--- SUPPLIED ENTRIES ---

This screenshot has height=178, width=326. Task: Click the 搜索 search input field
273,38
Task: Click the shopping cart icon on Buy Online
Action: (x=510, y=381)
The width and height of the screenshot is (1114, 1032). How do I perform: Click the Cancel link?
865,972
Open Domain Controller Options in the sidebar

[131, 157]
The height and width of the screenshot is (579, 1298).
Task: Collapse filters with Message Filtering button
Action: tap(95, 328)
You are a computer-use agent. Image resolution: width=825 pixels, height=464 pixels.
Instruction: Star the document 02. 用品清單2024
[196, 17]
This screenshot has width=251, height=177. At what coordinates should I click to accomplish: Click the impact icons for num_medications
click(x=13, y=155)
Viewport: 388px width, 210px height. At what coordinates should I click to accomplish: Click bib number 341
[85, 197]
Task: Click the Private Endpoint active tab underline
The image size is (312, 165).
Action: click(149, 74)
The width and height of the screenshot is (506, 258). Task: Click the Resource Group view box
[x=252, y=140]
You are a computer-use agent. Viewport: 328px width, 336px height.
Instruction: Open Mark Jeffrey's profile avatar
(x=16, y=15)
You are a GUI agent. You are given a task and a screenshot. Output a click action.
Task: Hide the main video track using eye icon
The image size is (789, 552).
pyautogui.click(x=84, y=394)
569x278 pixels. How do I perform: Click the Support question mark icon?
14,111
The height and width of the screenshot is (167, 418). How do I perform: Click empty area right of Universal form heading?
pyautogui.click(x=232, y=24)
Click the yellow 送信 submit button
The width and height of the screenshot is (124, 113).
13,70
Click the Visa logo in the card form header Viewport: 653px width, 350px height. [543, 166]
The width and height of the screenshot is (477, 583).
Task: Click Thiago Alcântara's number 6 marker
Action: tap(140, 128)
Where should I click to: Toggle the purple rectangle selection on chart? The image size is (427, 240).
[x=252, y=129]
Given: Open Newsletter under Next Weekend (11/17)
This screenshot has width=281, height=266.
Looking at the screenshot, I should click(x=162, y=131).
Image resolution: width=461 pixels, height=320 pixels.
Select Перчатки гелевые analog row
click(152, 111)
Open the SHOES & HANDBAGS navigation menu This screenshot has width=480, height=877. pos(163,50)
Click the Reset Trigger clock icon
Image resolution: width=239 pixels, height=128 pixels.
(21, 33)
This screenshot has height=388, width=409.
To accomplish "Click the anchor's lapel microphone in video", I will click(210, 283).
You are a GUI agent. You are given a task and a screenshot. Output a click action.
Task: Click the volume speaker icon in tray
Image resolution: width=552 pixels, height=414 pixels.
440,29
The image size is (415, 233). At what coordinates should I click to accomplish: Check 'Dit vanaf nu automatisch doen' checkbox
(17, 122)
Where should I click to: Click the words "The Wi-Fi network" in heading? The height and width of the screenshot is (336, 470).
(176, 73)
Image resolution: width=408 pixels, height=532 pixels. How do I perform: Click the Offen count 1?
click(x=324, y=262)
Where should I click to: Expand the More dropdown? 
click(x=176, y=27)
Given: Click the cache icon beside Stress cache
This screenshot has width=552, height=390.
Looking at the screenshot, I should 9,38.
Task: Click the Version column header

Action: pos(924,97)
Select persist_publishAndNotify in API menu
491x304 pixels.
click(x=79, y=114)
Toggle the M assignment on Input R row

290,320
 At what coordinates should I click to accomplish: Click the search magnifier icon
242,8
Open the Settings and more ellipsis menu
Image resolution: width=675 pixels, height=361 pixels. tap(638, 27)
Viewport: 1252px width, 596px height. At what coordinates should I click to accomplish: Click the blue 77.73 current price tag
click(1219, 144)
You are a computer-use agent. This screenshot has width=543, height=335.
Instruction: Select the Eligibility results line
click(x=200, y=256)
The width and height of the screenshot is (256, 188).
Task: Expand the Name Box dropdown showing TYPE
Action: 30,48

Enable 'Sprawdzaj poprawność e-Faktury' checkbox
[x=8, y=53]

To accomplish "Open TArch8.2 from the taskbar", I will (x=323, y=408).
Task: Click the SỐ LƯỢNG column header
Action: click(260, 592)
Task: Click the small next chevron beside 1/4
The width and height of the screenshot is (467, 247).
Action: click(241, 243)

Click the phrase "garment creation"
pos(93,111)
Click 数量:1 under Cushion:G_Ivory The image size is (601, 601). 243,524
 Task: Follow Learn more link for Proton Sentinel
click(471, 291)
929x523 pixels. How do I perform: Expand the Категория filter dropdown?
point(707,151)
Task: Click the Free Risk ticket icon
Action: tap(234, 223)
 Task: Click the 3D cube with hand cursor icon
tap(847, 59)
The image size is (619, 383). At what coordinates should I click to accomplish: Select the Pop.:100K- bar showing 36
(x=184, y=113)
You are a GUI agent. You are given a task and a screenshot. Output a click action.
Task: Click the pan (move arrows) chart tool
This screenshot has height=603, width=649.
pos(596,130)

---

**PROBLEM TO WORK ON**
From the listing above, extract every line exactly as it stands.

**RESULT**
This screenshot has height=178, width=326. Task: Click the 搜索 search input field
273,38
Task: Click the shopping cart icon on Buy Online
Action: (x=510, y=381)
The width and height of the screenshot is (1114, 1032). How do I perform: Click the Cancel link?
865,972
Open Domain Controller Options in the sidebar

[131, 157]
The height and width of the screenshot is (579, 1298).
Task: Collapse filters with Message Filtering button
Action: tap(95, 328)
You are a computer-use agent. Image resolution: width=825 pixels, height=464 pixels.
Instruction: Star the document 02. 用品清單2024
[196, 17]
This screenshot has width=251, height=177. At what coordinates should I click to accomplish: Click the impact icons for num_medications
click(x=13, y=155)
Viewport: 388px width, 210px height. At what coordinates should I click to accomplish: Click bib number 341
[85, 197]
Task: Click the Private Endpoint active tab underline
The image size is (312, 165).
Action: click(149, 74)
The width and height of the screenshot is (506, 258). Task: Click the Resource Group view box
[x=252, y=140]
You are a computer-use agent. Viewport: 328px width, 336px height.
Instruction: Open Mark Jeffrey's profile avatar
(x=16, y=15)
You are a GUI agent. You are given a task and a screenshot. Output a click action.
Task: Hide the main video track using eye icon
The image size is (789, 552).
pyautogui.click(x=84, y=394)
569x278 pixels. How do I perform: Click the Support question mark icon?
14,111
The height and width of the screenshot is (167, 418). How do I perform: Click empty area right of Universal form heading?
pyautogui.click(x=232, y=24)
Click the yellow 送信 submit button
The width and height of the screenshot is (124, 113).
13,70
Click the Visa logo in the card form header Viewport: 653px width, 350px height. [543, 166]
The width and height of the screenshot is (477, 583).
Task: Click Thiago Alcântara's number 6 marker
Action: tap(140, 128)
Where should I click to: Toggle the purple rectangle selection on chart? The image size is (427, 240).
[x=252, y=129]
Given: Open Newsletter under Next Weekend (11/17)
This screenshot has width=281, height=266.
Looking at the screenshot, I should click(x=162, y=131).
Image resolution: width=461 pixels, height=320 pixels.
Select Перчатки гелевые analog row
click(152, 111)
Open the SHOES & HANDBAGS navigation menu This screenshot has width=480, height=877. pos(163,50)
Click the Reset Trigger clock icon
Image resolution: width=239 pixels, height=128 pixels.
(21, 33)
This screenshot has height=388, width=409.
To accomplish "Click the anchor's lapel microphone in video", I will click(210, 283).
You are a GUI agent. You are given a task and a screenshot. Output a click action.
Task: Click the volume speaker icon in tray
Image resolution: width=552 pixels, height=414 pixels.
440,29
The image size is (415, 233). At what coordinates should I click to accomplish: Check 'Dit vanaf nu automatisch doen' checkbox
(17, 122)
Where should I click to: Click the words "The Wi-Fi network" in heading? The height and width of the screenshot is (336, 470).
(176, 73)
Image resolution: width=408 pixels, height=532 pixels. How do I perform: Click the Offen count 1?
click(x=324, y=262)
Where should I click to: Expand the More dropdown? 
click(x=176, y=27)
Given: Click the cache icon beside Stress cache
This screenshot has width=552, height=390.
Looking at the screenshot, I should 9,38.
Task: Click the Version column header

Action: pos(924,97)
Select persist_publishAndNotify in API menu
491x304 pixels.
click(x=79, y=114)
Toggle the M assignment on Input R row

290,320
 At what coordinates should I click to accomplish: Click the search magnifier icon
242,8
Open the Settings and more ellipsis menu
Image resolution: width=675 pixels, height=361 pixels. tap(638, 27)
Viewport: 1252px width, 596px height. At what coordinates should I click to accomplish: Click the blue 77.73 current price tag
click(1219, 144)
You are a computer-use agent. This screenshot has width=543, height=335.
Instruction: Select the Eligibility results line
click(x=200, y=256)
The width and height of the screenshot is (256, 188).
Task: Expand the Name Box dropdown showing TYPE
Action: 30,48

Enable 'Sprawdzaj poprawność e-Faktury' checkbox
[x=8, y=53]

To accomplish "Open TArch8.2 from the taskbar", I will (x=323, y=408).
Task: Click the SỐ LƯỢNG column header
Action: click(260, 592)
Task: Click the small next chevron beside 1/4
The width and height of the screenshot is (467, 247).
Action: click(241, 243)

Click the phrase "garment creation"
pos(93,111)
Click 数量:1 under Cushion:G_Ivory The image size is (601, 601). 243,524
 Task: Follow Learn more link for Proton Sentinel
click(471, 291)
929x523 pixels. How do I perform: Expand the Категория filter dropdown?
point(707,151)
Task: Click the Free Risk ticket icon
Action: tap(234, 223)
 Task: Click the 3D cube with hand cursor icon
tap(847, 59)
The image size is (619, 383). At what coordinates should I click to accomplish: Select the Pop.:100K- bar showing 36
(x=184, y=113)
You are a GUI agent. You are given a task and a screenshot. Output a click action.
Task: Click the pan (move arrows) chart tool
This screenshot has height=603, width=649.
pos(596,130)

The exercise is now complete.